Activity: When you repeat the entries, reproduce each line exactly and omit every picture.

Input material section start

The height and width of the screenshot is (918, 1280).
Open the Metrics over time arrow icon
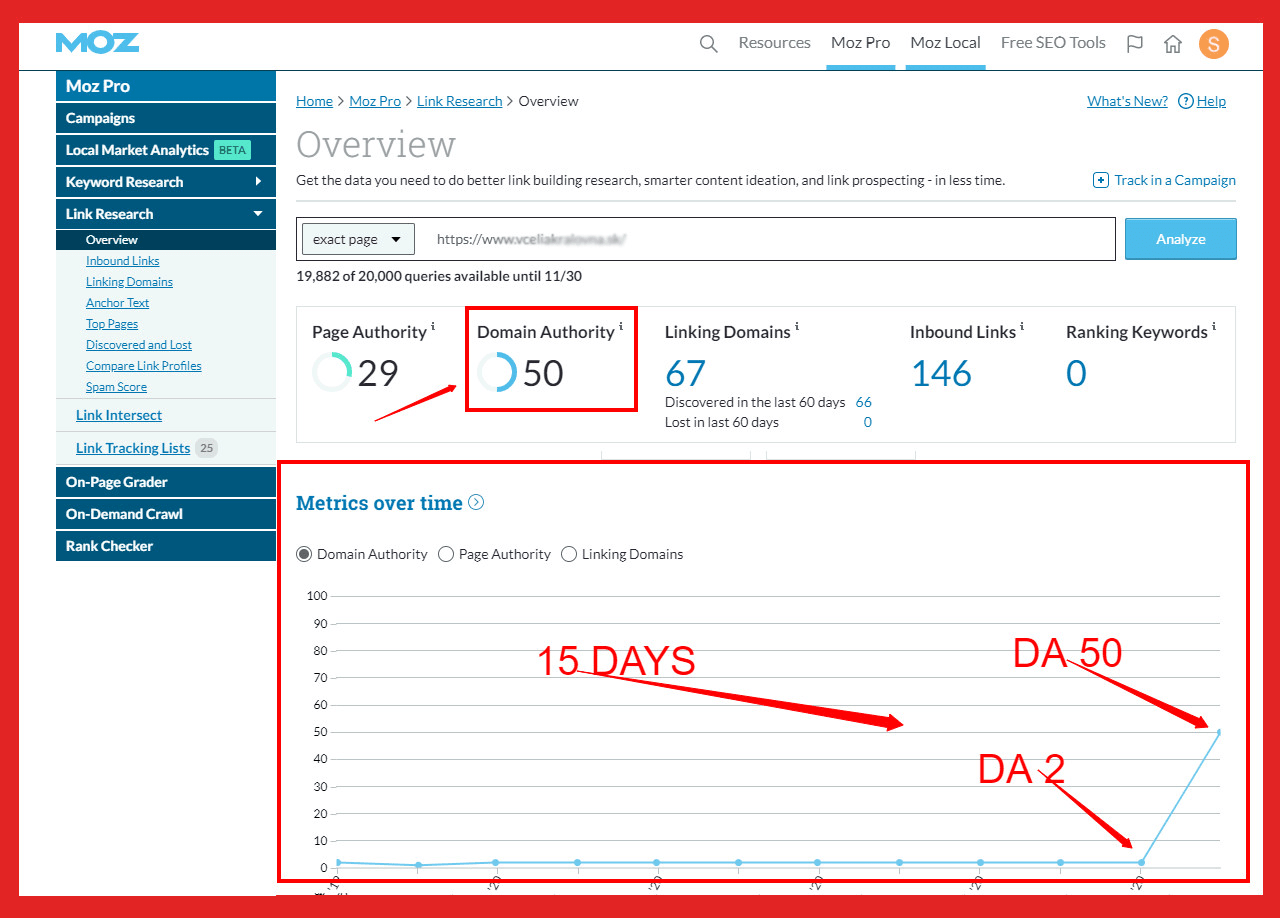[x=476, y=502]
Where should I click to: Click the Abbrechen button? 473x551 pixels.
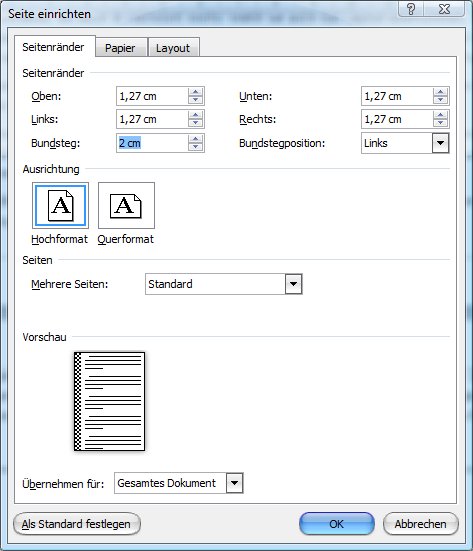tap(420, 524)
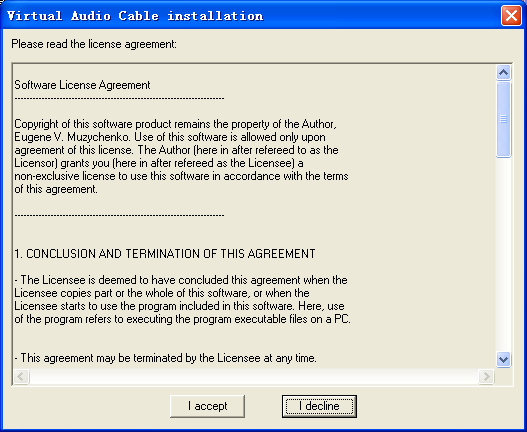Click the horizontal scrollbar track
The image size is (527, 432).
(254, 376)
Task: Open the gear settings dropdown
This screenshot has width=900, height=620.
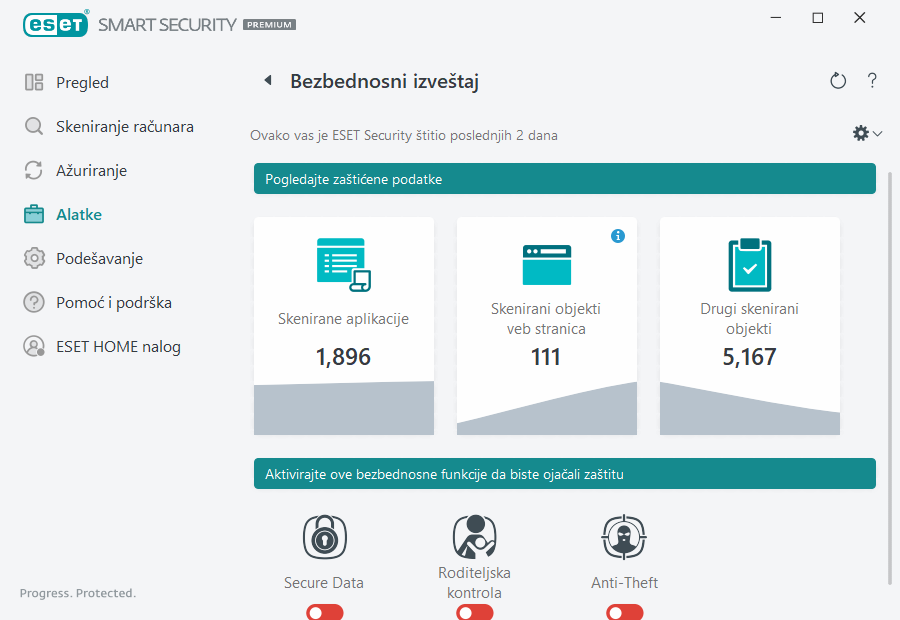Action: pyautogui.click(x=866, y=132)
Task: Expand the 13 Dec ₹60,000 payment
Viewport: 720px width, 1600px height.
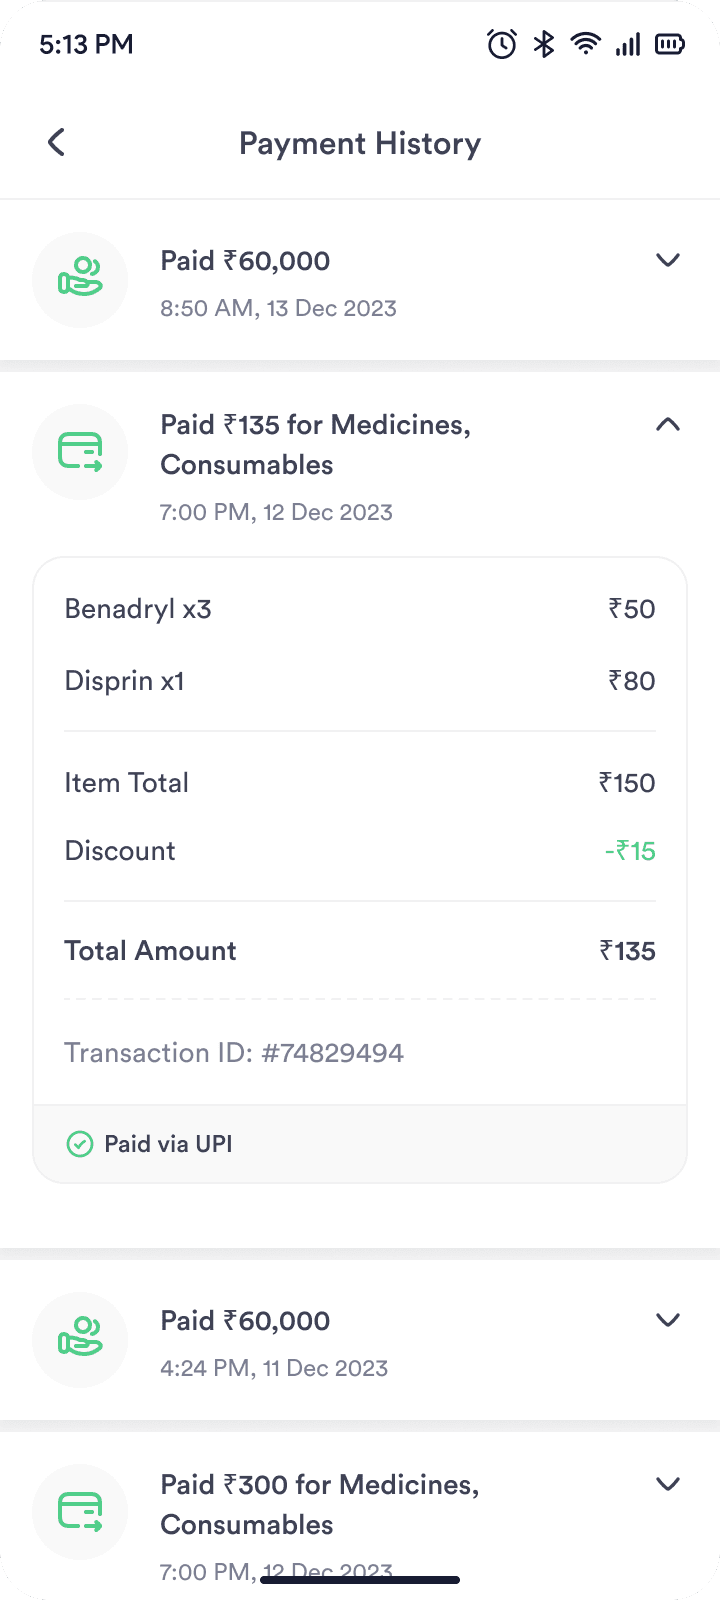Action: coord(667,261)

Input material section end

Your response:
The height and width of the screenshot is (918, 1280).
Open the Metrics over time arrow icon
[x=476, y=502]
Where should I click to: Click the Abbrechen button? 473x551 pixels.
tap(420, 524)
Click the horizontal scrollbar track
The image size is (527, 432).
(254, 376)
Task: Open the gear settings dropdown
This screenshot has width=900, height=620.
Action: pyautogui.click(x=866, y=132)
Task: Expand the 13 Dec ₹60,000 payment
Viewport: 720px width, 1600px height.
Action: coord(667,261)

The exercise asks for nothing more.